Il résulte de ce qui précède, et sans qu’il soit besoin de se prononcer sur les autres moyens de la requête n° 2501048, que la décision du 3 mars 2025 refusant la demande d’unité de vie familiale à M. B… doit être annulée.
Sur les conclusions aux fins d’injonction :
Le présent jugement n’implique aucune mesure d’injonction, le requérant n’étant plus affecté, à la date du présent jugement, dans l’établissement au sein duquel il avait présenté ses demandes tendant à bénéficier de ce dispositif, compte tenu de sa libération sous contrainte le 21 mars 2025.
Sur les frais liés aux litiges :
Dans les circonstances de l’espèce, il n’y a pas lieu de mettre à la charge de l’Etat une somme supérieure à celle résultant de la rétribution de l’aide juridictionnelle au titre des frais exposés et non compris dans les dépens.

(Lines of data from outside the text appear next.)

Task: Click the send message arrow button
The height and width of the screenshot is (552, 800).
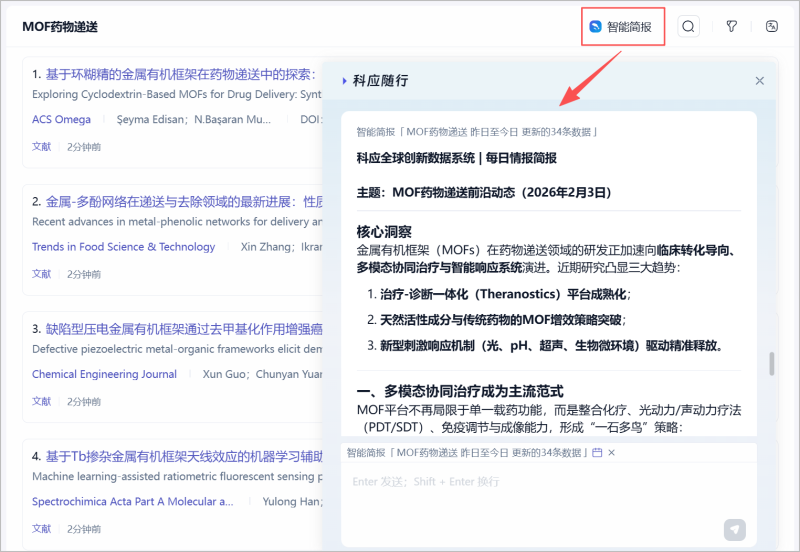Action: [735, 529]
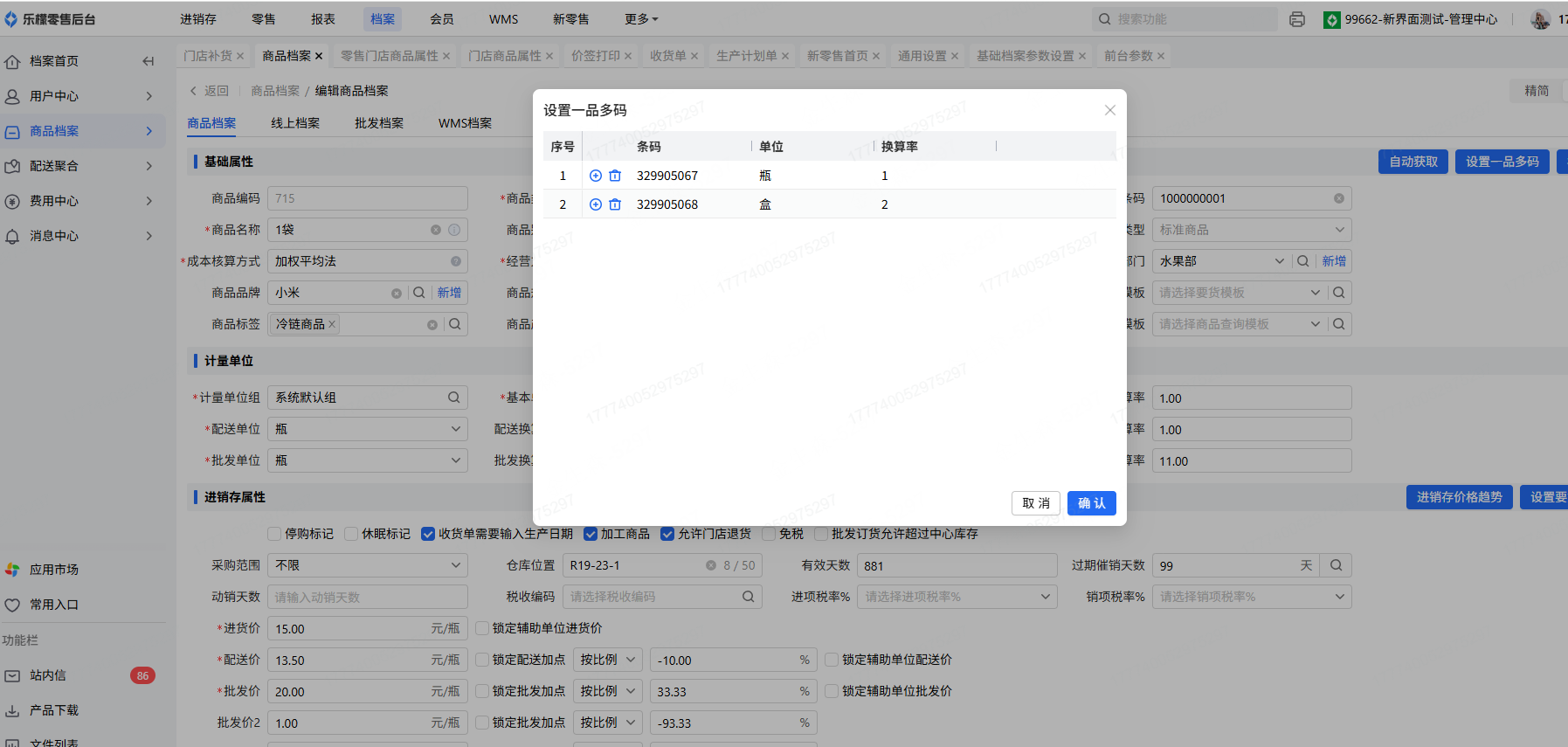This screenshot has width=1568, height=747.
Task: Open the 更多 menu in top navigation
Action: (641, 19)
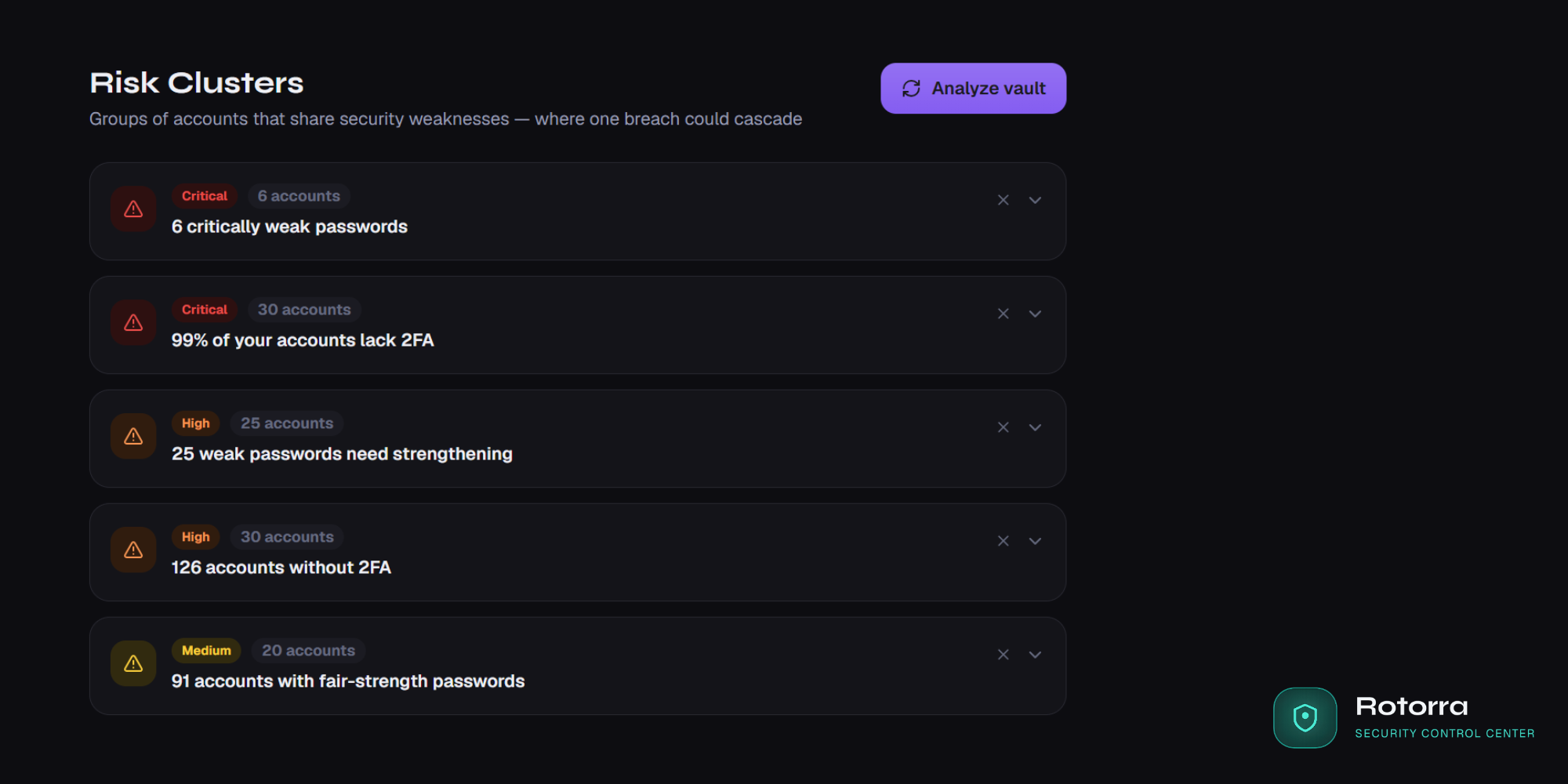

Par suite, les conclusions présentées sur le fondement des articles L. 761-1 du code de justice administrative et 37 de la loi du 10 juillet 1991 doivent être rejetées.
D E C I D E :
Article 1er : Les décisions des 1er août 2023, 28 décembre 2023, 4 mars 2024, 3 décembre 2024, 6 janvier et 3 mars 2025 de la directrice de la maison d’arrêt de Nancy-Maxéville refusant à M. B… des visites en unité de vie familiale sont annulées.
Article 2 : Le surplus des conclusions des requêtes est rejeté.
Article 3 : Le présent jugement sera notifié à M. A… B…, à Me Ciaudo et au garde des sceaux, ministre de la justice.
Copie en sera adressée, pour information, à la directrice de la maison d’arrêt de Nancy-Maxéville.
Délibéré après l’audience du 25 septembre 2025, à laquelle siégeaient :
- Mme Samson-Dye, présidente,
- Mme Bourjol, première conseillère,
- Mme Philis, conseillère.
Rendu public par mise à disposition au greffe le 16 octobre 2025.
La rapporteure,
A. Bourjol
La présidente,
A. Samson-Dye
Le greffier,
P. Lepage
La République mande et ordonne au garde des sceaux, ministre de la justice en ce qui le concerne ou à tous commissaires de justice à ce requis en ce qui concerne les voies de droit commun contre les parties privées, de pourvoir à l’exécution de la présente décision.